Document segment:
####################

# IMDb Sentiment Classification — Logistic Regression vs Decision Tree vs Random Forest
**Generated:** 2025-09-12 12:49:21

This notebook uses a **cleaned IMDb reviews dataset** (with columns `cleaned_review` and `label`) to:
- Vectorize text with **TF‑IDF**
- Train **Logistic Regression**, **Decision Tree**, and **Random Forest**
- Evaluate with **Accuracy, Precision, Recall, F1-score**
- Compare performance in a single table
- Show **example predictions** and discuss **interpretability vs performance**

> **Expected input file**: a CSV with columns:
> - `cleaned_review` (string, preprocessed text)
> - `label` (string, `positive` or `negative`)

If your file is elsewhere or has a different name, change `DATA_PATH` below.


## 1) Setup & Imports

In [1]:
import os
import numpy as np
import pandas as pd
import matplotlib.pyplot as plt

from sklearn.model_selection import train_test_split
from sklearn.feature_extraction.text import TfidfVectorizer
from sklearn.linear_model import LogisticRegression
from sklearn.tree import DecisionTreeClassifier
from sklearn.ensemble import RandomForestClassifier
from sklearn.metrics import (
    accuracy_score, precision_recall_fscore_support, classification_report, confusion_matrix
)

RANDOM_STATE = 42
np.random.seed(RANDOM_STATE)

## 2) Data Loading

In [3]:
DATA_PATH = "imdb_acl_cleaned.csv" 

df = pd.read_csv(DATA_PATH)

# Basic validation
expected_cols = {'cleaned_review', 'sentiment'}
missing = expected_cols - set(df.columns)
if missing:
    raise ValueError(f"Dataset is missing required columns: {missing}")

before = len(df)
df = df.dropna(subset=['cleaned_review', 'sentiment']).copy()
after = len(df)

print(f'Loaded {after} rows (dropped {before - after} with missing values).')
print("\nsentiment distribution:")
print(df['sentiment'].value_counts())

df.head()

Loaded 50000 rows (dropped 0 with missing values).

####################

List of tasks:
A - In the IMDb sentiment notebook, what value is RANDOM_STATE set to?
B - Output the IMDb sentiment notebook text between "df = df.dropna(subset=['cleaned_review', 'sentiment']).copy()" and "with missing values).')", inclusive.
C - Finish out the next part of the IMDb sentiment notebook, picking up right after its last line.
You won't need the items that come next.

Records from a data collection:
####################

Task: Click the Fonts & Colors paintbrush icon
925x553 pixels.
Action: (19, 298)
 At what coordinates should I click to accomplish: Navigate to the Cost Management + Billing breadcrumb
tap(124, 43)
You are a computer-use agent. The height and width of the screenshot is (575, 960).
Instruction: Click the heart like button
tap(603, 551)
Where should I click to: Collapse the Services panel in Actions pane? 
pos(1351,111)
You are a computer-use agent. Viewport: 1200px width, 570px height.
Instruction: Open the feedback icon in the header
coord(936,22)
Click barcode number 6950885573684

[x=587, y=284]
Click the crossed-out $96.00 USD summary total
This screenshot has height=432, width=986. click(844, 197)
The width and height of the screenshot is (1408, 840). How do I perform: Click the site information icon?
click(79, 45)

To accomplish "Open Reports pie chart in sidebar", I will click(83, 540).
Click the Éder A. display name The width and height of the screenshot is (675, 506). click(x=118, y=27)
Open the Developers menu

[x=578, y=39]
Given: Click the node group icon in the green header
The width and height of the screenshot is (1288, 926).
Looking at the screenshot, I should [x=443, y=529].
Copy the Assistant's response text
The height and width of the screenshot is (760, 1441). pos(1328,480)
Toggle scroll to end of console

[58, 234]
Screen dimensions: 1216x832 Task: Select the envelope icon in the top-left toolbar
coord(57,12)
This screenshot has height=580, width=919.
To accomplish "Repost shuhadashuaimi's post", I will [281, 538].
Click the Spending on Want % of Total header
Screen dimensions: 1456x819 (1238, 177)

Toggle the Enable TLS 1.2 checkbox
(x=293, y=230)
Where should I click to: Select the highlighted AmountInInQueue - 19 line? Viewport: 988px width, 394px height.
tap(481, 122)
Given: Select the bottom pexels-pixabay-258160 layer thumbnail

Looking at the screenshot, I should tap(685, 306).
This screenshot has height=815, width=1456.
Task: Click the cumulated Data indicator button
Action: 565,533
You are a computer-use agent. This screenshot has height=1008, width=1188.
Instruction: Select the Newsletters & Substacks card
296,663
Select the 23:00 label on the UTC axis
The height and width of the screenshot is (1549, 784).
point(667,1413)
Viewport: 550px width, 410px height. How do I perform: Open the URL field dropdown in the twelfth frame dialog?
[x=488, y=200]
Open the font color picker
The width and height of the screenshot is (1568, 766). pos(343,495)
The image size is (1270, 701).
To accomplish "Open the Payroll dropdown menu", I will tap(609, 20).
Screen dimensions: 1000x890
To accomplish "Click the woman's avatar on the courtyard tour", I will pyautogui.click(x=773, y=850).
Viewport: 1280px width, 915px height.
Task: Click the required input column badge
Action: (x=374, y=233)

####################

Task answers:
A - 42

B -
df = df.dropna(subset=['cleaned_review', 'sentiment']).copy()
after = len(df)

print(f'Loaded {after} rows (dropped {before - after} with missing values).')

C -
sentiment distribution:
sentiment
positive    25000
negative    25000
Name: count, dtype: int64


Unnamed: 0,review,cleaned_review,sentiment
0,Bromwell High is a cartoon comedy. It ran at t...,bromwell high cartoon comedy ran time program ...,positive
1,Homelessness (or Houselessness as George Carli...,homelessness houselessness george carlin state...,positive
2,Brilliant over-acting by Lesley Ann Warren. Be...,brilliant acting lesley ann warren best dramat...,positive
3,This is easily the most underrated film inn th...,easily underrated film inn brook cannon sure f...,positive
4,This is not the typical Mel Brooks film. It wa...,typical mel brook film much less slapstick mov...,positive


## 3) Train/Test Split (80/20, stratified)

In [4]:
X_text = df['cleaned_review'].astype(str)
y = df['sentiment'].astype(str)

X_train_text, X_test_text, y_train, y_test = train_test_split(
    X_text, y, test_size=0.2, random_state=RANDOM_STATE, stratify=y
)

print(f"Train size: {len(X_train_text)}, Test size: {len(X_test_text)}")

Train size: 40000, Test size: 10000


## 4) TF‑IDF Vectorization (fit on train, transform train & test)

In [5]:
tfidf = TfidfVectorizer()
X_train = tfidf.fit_transform(X_train_text)
X_test = tfidf.transform(X_test_text)

print(f"TF-IDF matrix shapes -> Train: {X_train.shape}, Test: {X_test.shape}")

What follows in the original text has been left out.